## Task input
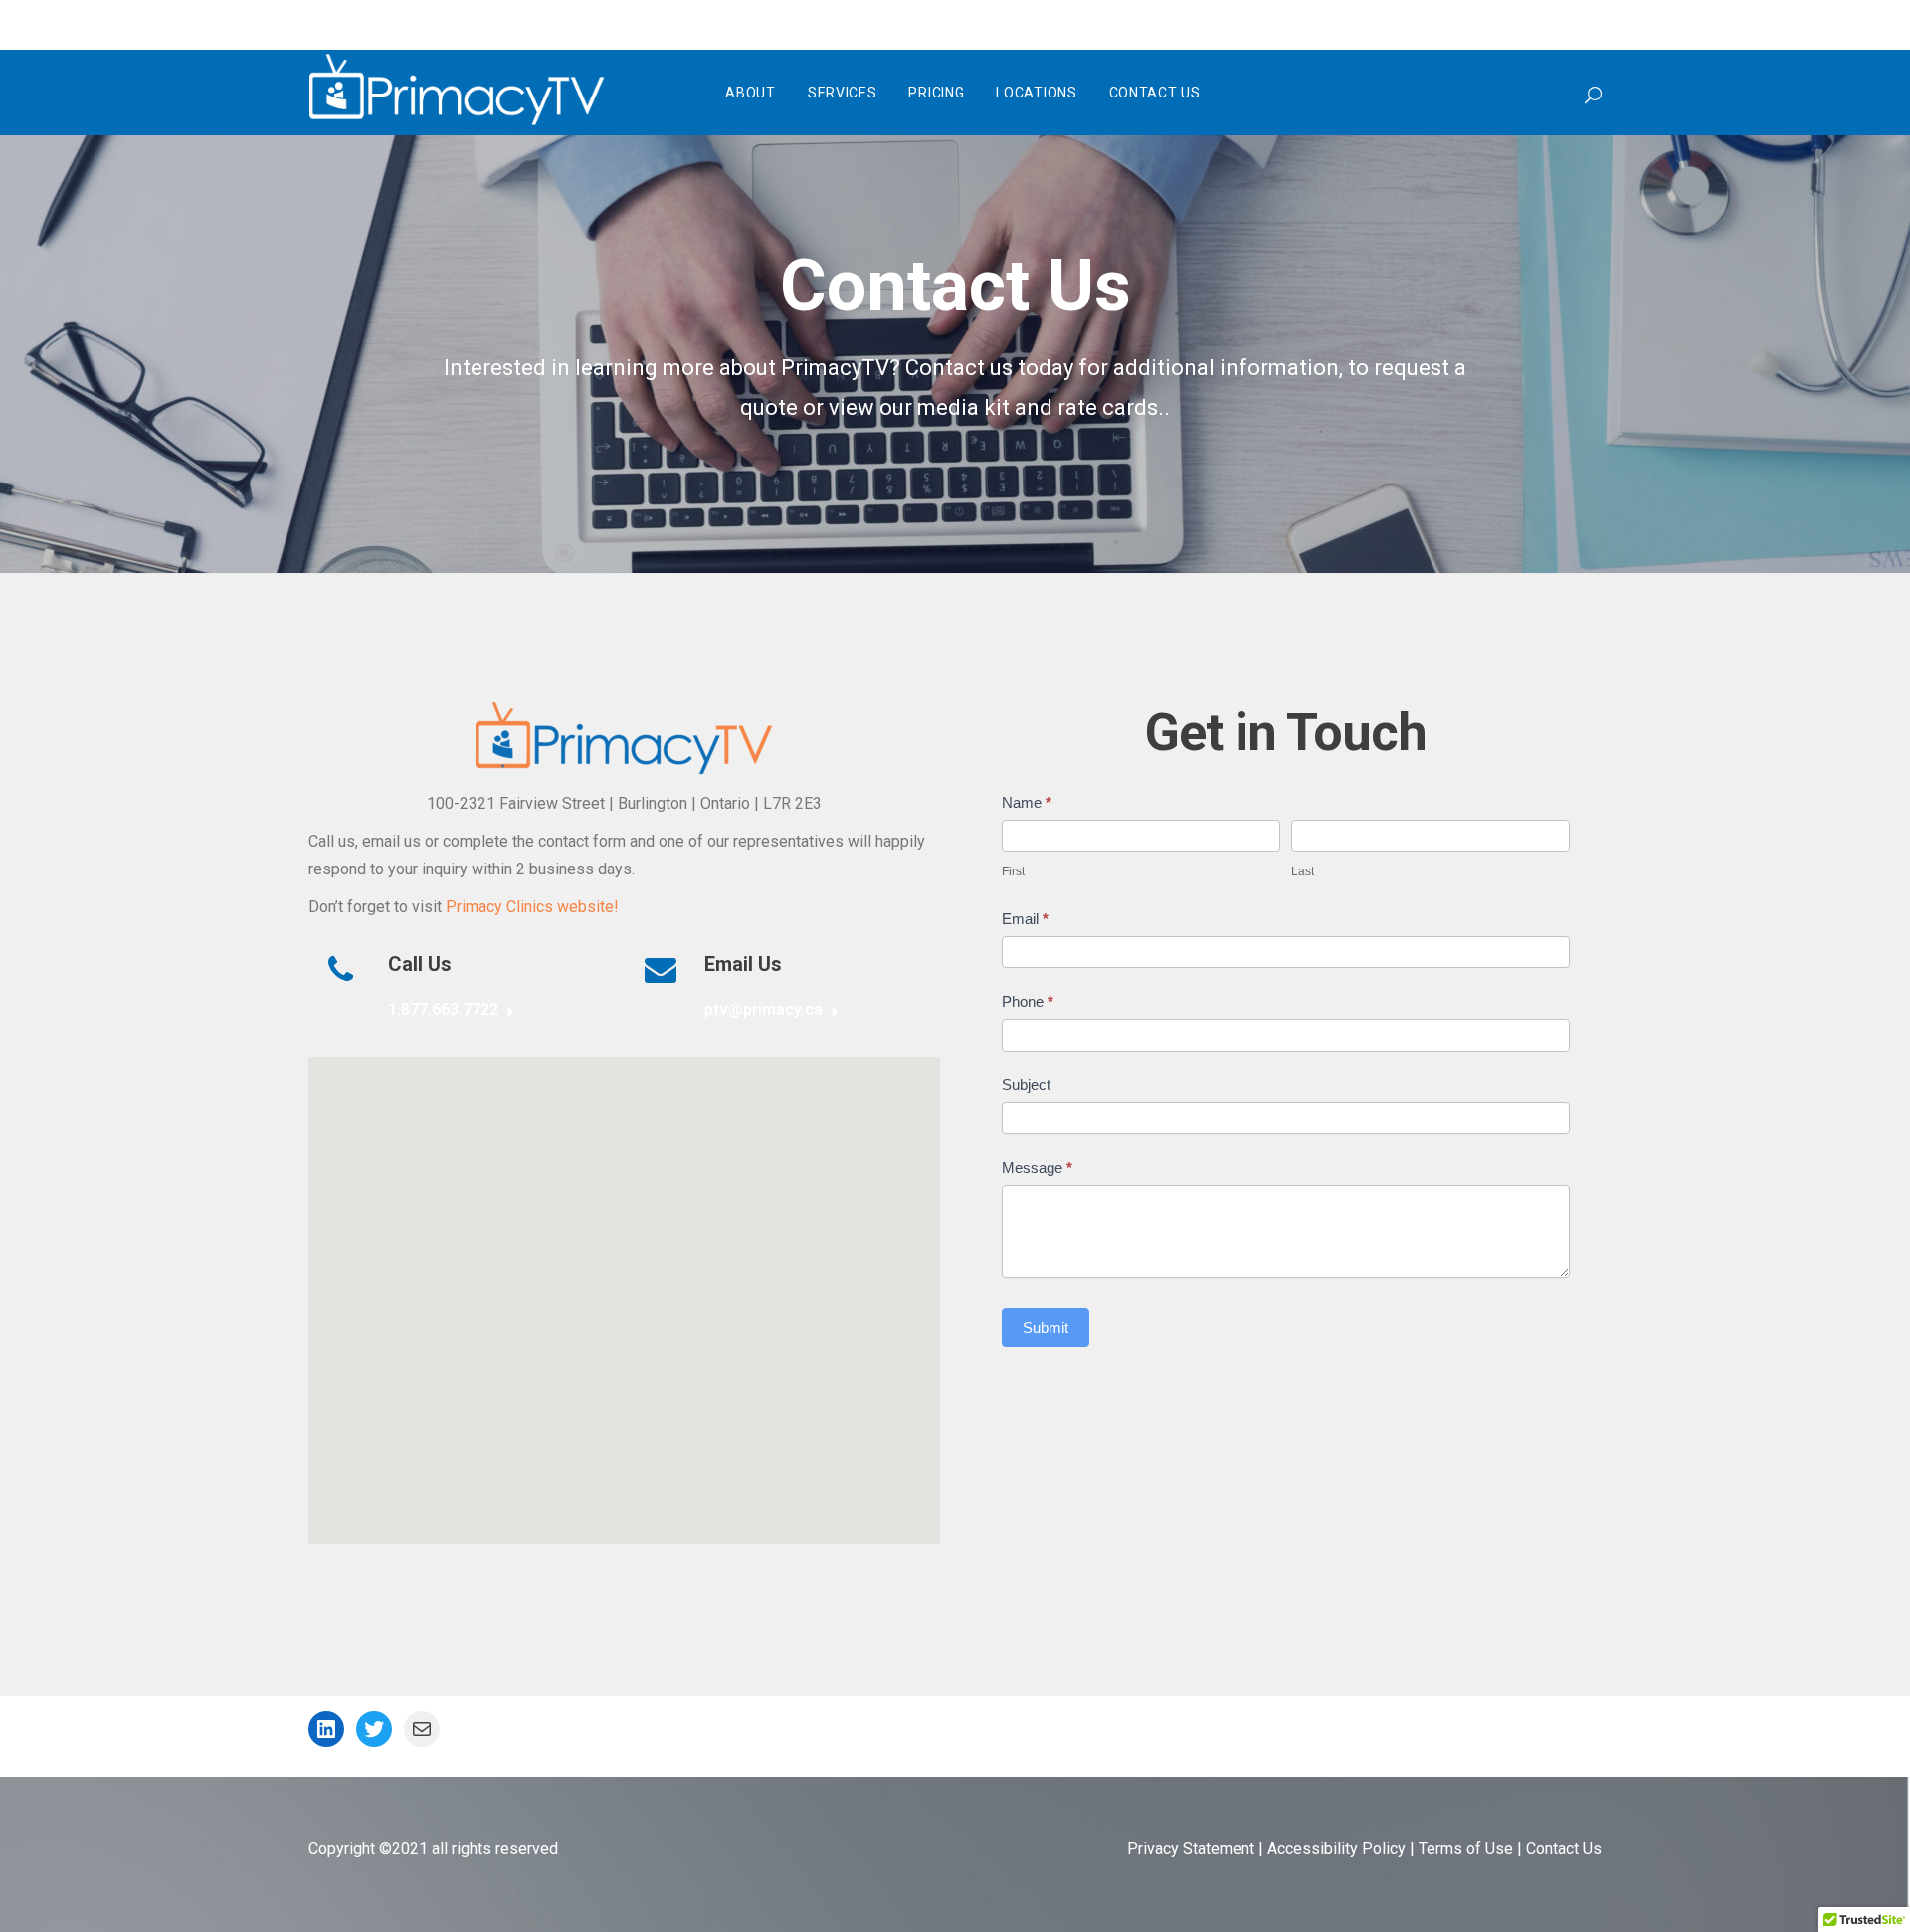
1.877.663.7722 (443, 1009)
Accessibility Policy (1336, 1848)
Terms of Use (1466, 1848)
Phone (1027, 1001)
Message (1037, 1167)
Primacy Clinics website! (532, 906)
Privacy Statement (1190, 1848)
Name (1026, 802)
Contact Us (1564, 1848)
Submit (1045, 1327)
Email (1025, 918)
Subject (1026, 1084)
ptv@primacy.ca (763, 1009)
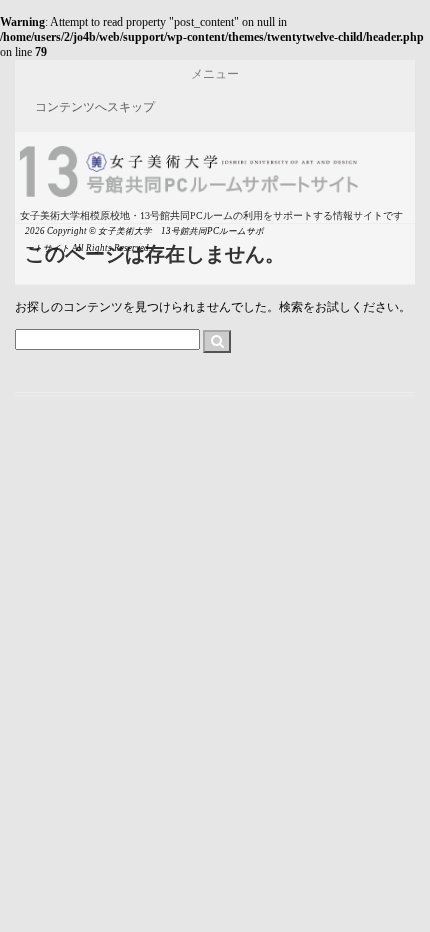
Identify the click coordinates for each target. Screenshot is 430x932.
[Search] (217, 342)
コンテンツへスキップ (95, 107)
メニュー (215, 74)
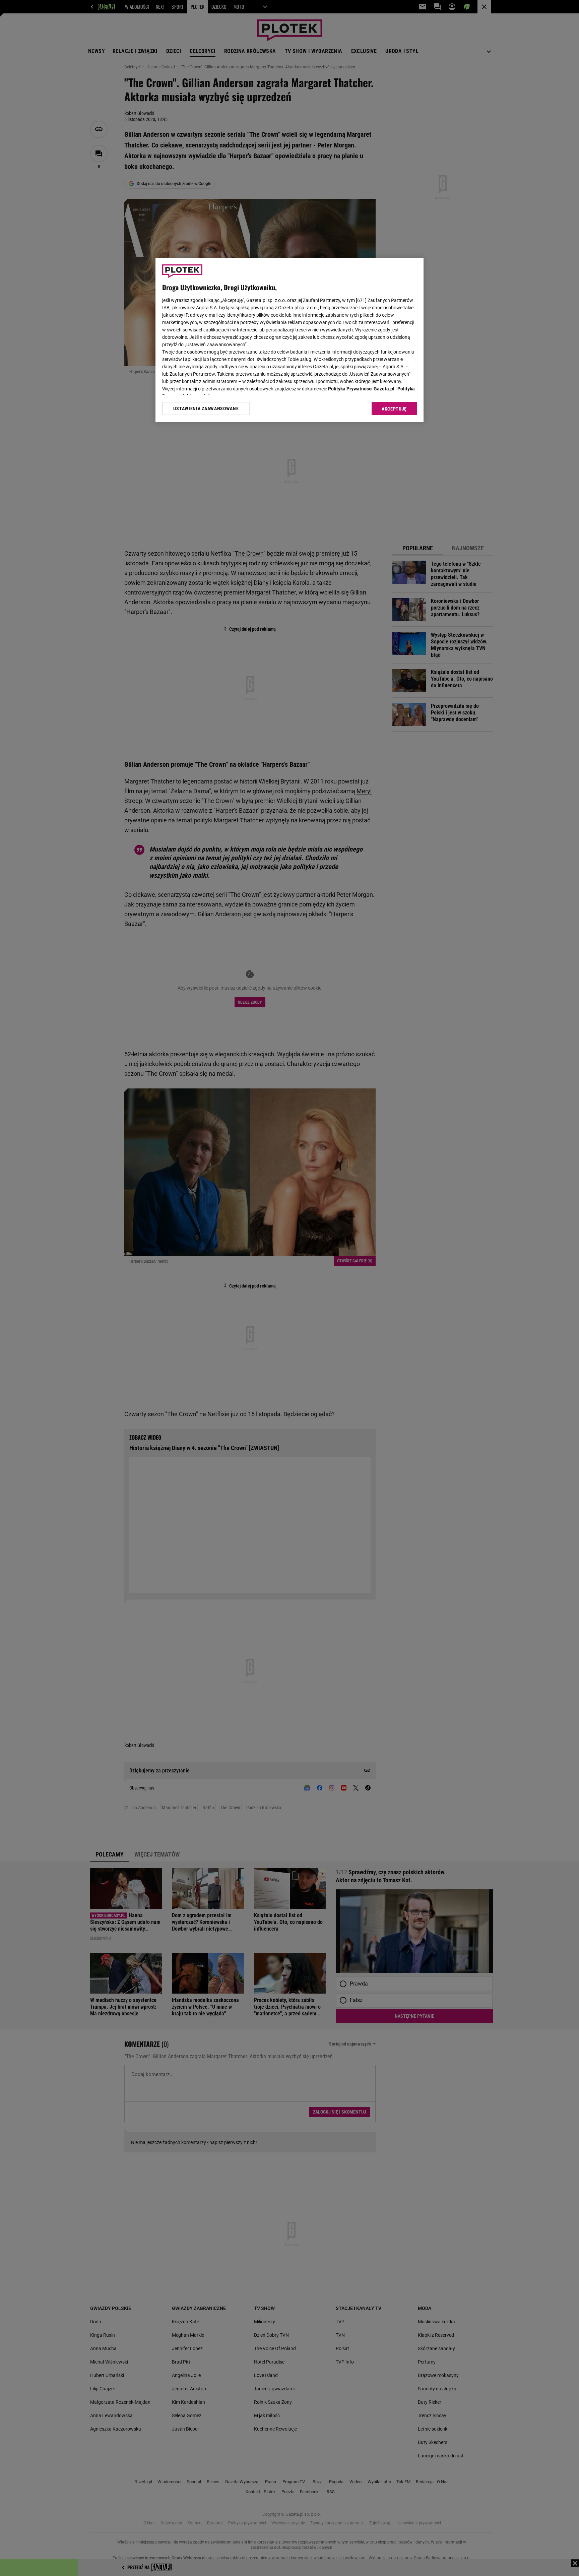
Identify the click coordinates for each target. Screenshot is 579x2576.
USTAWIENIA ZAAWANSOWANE (206, 408)
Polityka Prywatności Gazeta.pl (361, 388)
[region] (289, 340)
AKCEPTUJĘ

## Work to be completed
Lines of the listing above that hold the string "click" should each be copied.

## Answer space
Identify the click coordinates for each target. Screenshot is 430x932.
Identify the click coordinates for each target. Screenshot is 579x2576.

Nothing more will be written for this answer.